* begin EXTRACTED TEXT *

The Dream of Equality

I have been reading (yes, we are back to commenting on books!) Plutarch's The Lives of the Noble Grecians and Romans (yes, Grecian is a word -- you cannot fault George W. Bush for that), the version  translated by John Dryden, revised by Arthur Hugh Clough and published as part of the series Great Books of the Western World by the fine folks at the Encyclopedia Britannica in 1954. It's one of the many books I was able to clean -- with official approval -- from the weeding of the JKM Library over the last couple of years. My set is mostly complete -- I'm missing one volume of Shakespeare (I already have the complete Shakespeare anyway) and another volume. I forget which one, and they aren't in front of me right now.

I think it's Boswell's Life of Johnson. Volume 44 of the 1954 set.

At any rate, I am reading Plutarch. I had the Penguin classics of Plutarch, but their editions ripped Plutarch's lives from their parallel context -- Romulus and Thesius, for example, were separated, and placed in volumes entitled "Founders of Rome" or "Founders of Greece" or some such. And not as Plutarch, as Greek historian and author living during the time of the last of the Julio-Claudian emperors, the Flavians and the early Antonines, for the most part intended.

I like reading books of ancient history written by the ancients themselves. There is a different approach to truth, the presenting of multiple stories without attempting to find which story is "factually correct." It's more about story and myth, about poetry and meaning, rather than fact. Facts rarely tell their own story. They must be chosen and discarded, and then carefully edited and woven into something that tells us who we are. Or wish to be.

What interests me today is Plutarch's life of Lycurgus, the creator of Spartan law and organization. He is set side-by-side with Rome's second king, Numa Pompilius. Lycurgus is credited, in Plutarch's telling, with creating a tightly organized society in which there was no gold and silver money (just bars of iron tempered in vinegar to make them difficult to alter), women were effectively the common property of all men, children we the property of the state, encouraged sexual relations between young men and older ones, and the society devoted itself to war and war making. The goal, Plutarch states, is social equality and leisure, so that the citizens of Sparta could pursue "higher things" than commerce. He writes:
It need not be be said that upon the prohibition of gold and silver, all lawsuits immediately ceased, for there was now neither avarice nor poverty amongst them, but equality, where everyone's wants were supplied, and independence, because those wants were so small. All their time, except when they were in the field [at war], was taken up by the choral dances and festivals, in hunting, and in attendance on the exercise-grounds and places of public conversation. (p. 45)
Life was strict for Spartans, but that austerity had a purpose, allowing Spartans to spend "their leisure rationally in conversation" and "passing judgment on some action worth considering; extolling the good, and censuring those who were otherwise, and that in a light and sportive manner, conveying, without too much gravity, lessons of advice and improvement." (p. 45)

Lyrcurgus was not without a sense of humor, and he did encourage laughter during the communal meals Spartans shared "as a sort of sweetmeat to accompany their strict and hard life." But the purpose of Spartan life was clear:
[Lyrcurgus] bred up his citizens in such a way that they neither would or could live by themselves; they were to make themselves one with the public good, and, clustering like bees around their commander, be by their zeal and public spirit carried all but out of themselves, and devoted wholly to their country. (p. 45)
What struck me most about Plutarch's description of Spartan society in the first quote above is just how similar it is to some very early conceptions of what true communism would look like. (They may have even been Marx's conceptions.) A society in which all men labor and leisure. Minus the slavery of the Helots, of course, whose actual labor probably allowed for Spartan society to even function. (Plutarch doesn't describe the situation of the Helots in his life of Lycurgus.)

* end EXTRACTED TEXT *
* begin LISTED ENTRIES *

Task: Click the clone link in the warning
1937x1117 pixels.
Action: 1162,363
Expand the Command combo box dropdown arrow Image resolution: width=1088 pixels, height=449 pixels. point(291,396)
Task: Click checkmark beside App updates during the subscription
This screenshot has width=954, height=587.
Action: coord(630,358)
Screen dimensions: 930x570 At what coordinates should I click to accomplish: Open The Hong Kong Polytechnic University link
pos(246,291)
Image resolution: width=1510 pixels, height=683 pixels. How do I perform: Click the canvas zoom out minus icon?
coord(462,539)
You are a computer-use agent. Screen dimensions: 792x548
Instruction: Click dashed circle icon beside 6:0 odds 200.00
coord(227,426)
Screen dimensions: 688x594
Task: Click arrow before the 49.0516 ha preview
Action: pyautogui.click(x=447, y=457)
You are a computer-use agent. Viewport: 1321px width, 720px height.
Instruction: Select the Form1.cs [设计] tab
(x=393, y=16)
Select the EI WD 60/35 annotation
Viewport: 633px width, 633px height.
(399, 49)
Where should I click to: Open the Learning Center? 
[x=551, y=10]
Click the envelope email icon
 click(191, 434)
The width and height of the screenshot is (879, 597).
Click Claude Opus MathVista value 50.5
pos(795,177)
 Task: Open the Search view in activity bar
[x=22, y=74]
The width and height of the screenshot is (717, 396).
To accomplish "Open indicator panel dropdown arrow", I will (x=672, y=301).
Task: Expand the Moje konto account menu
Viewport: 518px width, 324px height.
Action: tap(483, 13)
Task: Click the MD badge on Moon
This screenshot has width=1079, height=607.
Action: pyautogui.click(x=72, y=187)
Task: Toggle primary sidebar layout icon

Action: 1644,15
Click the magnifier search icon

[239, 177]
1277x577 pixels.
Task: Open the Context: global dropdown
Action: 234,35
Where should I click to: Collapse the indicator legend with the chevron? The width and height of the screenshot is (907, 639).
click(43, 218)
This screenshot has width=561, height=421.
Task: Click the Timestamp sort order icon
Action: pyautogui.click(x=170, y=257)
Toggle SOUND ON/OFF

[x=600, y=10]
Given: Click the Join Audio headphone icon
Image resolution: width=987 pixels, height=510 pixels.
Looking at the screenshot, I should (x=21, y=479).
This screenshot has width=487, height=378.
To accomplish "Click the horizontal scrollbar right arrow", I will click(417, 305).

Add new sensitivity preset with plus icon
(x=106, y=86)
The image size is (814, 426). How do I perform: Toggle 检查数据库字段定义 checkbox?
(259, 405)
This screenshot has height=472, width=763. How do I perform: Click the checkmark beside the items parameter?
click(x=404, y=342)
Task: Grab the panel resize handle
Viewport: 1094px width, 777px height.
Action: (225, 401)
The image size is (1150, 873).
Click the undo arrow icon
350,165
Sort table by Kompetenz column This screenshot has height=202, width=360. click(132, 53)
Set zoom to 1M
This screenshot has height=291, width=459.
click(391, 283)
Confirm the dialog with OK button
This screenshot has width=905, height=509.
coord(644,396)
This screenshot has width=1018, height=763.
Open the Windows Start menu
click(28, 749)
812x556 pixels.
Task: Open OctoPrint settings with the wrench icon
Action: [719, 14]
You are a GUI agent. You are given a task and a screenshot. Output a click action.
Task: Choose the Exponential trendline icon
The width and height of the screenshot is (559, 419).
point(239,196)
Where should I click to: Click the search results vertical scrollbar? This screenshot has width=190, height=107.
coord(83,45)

* end LISTED ENTRIES *

[TASK TO COMPLETE]:
Carry the essay on Plutarch's life of Lycurgus forward from its final sentence. The rows were taken from a separate source and have no connection to the text.

[TASK RESULT]:
This is an old dream, of a world in which there is no avarice, no clamor for lucre or wealth, in which human beings are equal and there is meaningful work for all and leisure for all. It was, I think, the dream of most communists -- when they spoke of the end result of liberation, of ending man's exploitation of man, this was the liberation they spoke of. Every man a farmer or factory worker in the morning, an artist in the afternoon, and a philosopher at night. It's not so much articulated politically anymore -- mostly folks yearning for a better society are aiming much lower, at a kinder and more-equal polity and society, and not one in which all ills are cured, all wounds healed and all brokenness made whole.

I'm not sure anyone really believes politics can do all these things anymore. But people once did. They believed fervently. They fought and bled and suffered and died for an imagined better world.

But I have a greater concern about this dream of equality. In the case of Sparta, it is welded to the purposes of the Spartan state. No individual human being is free to find their own purpose or meaning -- not Helot, not Lacedæmonian -- but their purpose is determined entirely by state and society. You are what the people around say you are. You live and die for what the people around say you will live and die for. You mean what the people around say you mean. And nothing more.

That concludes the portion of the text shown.